*** Material provided ***

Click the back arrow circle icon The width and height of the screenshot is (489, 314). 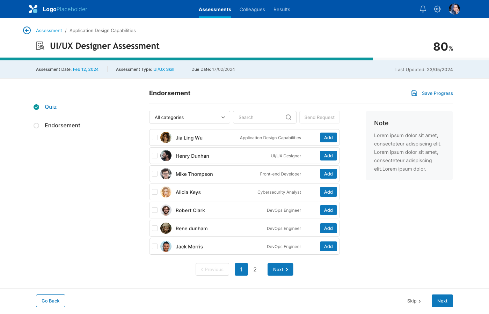pyautogui.click(x=27, y=30)
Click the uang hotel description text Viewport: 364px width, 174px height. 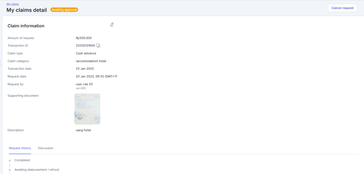83,130
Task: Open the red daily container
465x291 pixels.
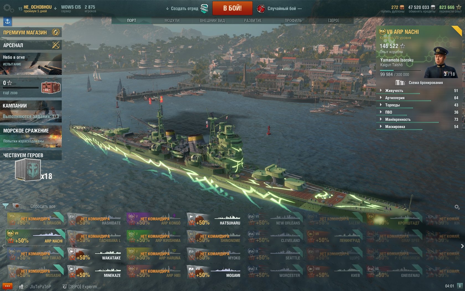Action: [x=51, y=88]
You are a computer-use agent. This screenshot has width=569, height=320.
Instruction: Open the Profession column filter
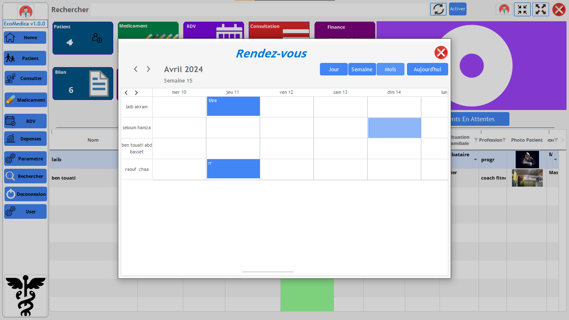point(504,140)
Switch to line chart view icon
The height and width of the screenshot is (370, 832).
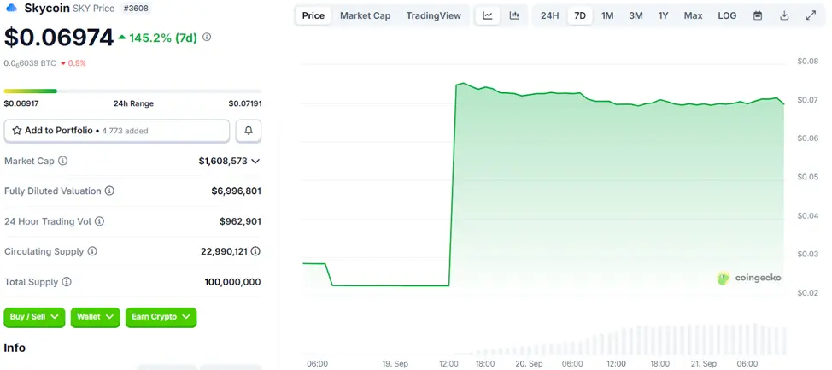[x=488, y=15]
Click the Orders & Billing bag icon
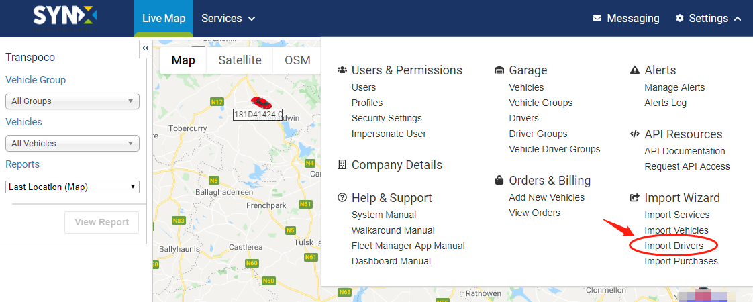The height and width of the screenshot is (302, 753). 499,181
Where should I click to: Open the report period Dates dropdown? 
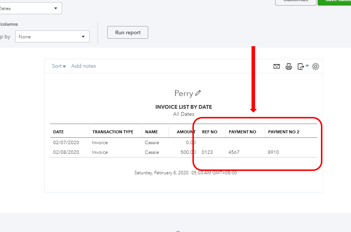[30, 8]
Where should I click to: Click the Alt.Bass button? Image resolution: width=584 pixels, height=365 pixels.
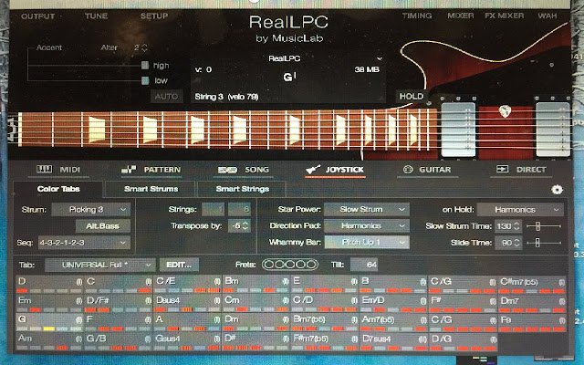click(x=103, y=226)
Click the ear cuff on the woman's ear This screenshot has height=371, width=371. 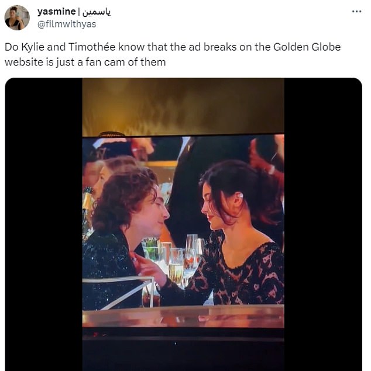[241, 196]
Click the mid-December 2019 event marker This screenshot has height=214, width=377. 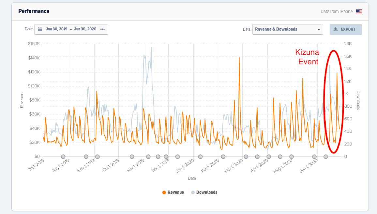(x=177, y=157)
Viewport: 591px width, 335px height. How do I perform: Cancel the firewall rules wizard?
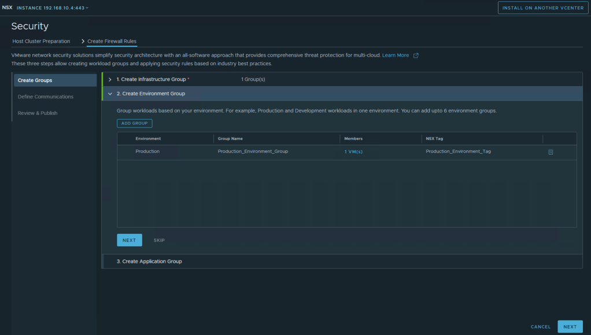click(x=541, y=327)
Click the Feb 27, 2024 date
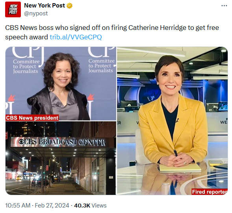The width and height of the screenshot is (232, 213). click(52, 206)
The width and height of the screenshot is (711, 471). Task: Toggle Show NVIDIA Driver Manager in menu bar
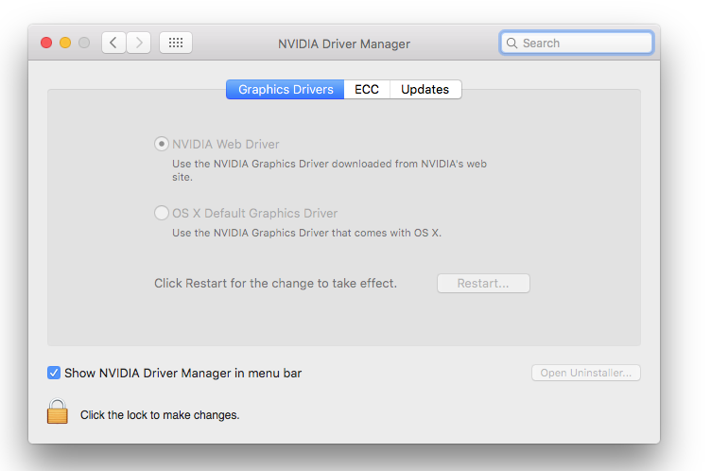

*** End of Material provided ***

[Prompt]
Which lines in the data above hold the string "Task"? Return each of them.

[Response box]
Task: Open the red daily container
The width and height of the screenshot is (711, 471). Task: Toggle Show NVIDIA Driver Manager in menu bar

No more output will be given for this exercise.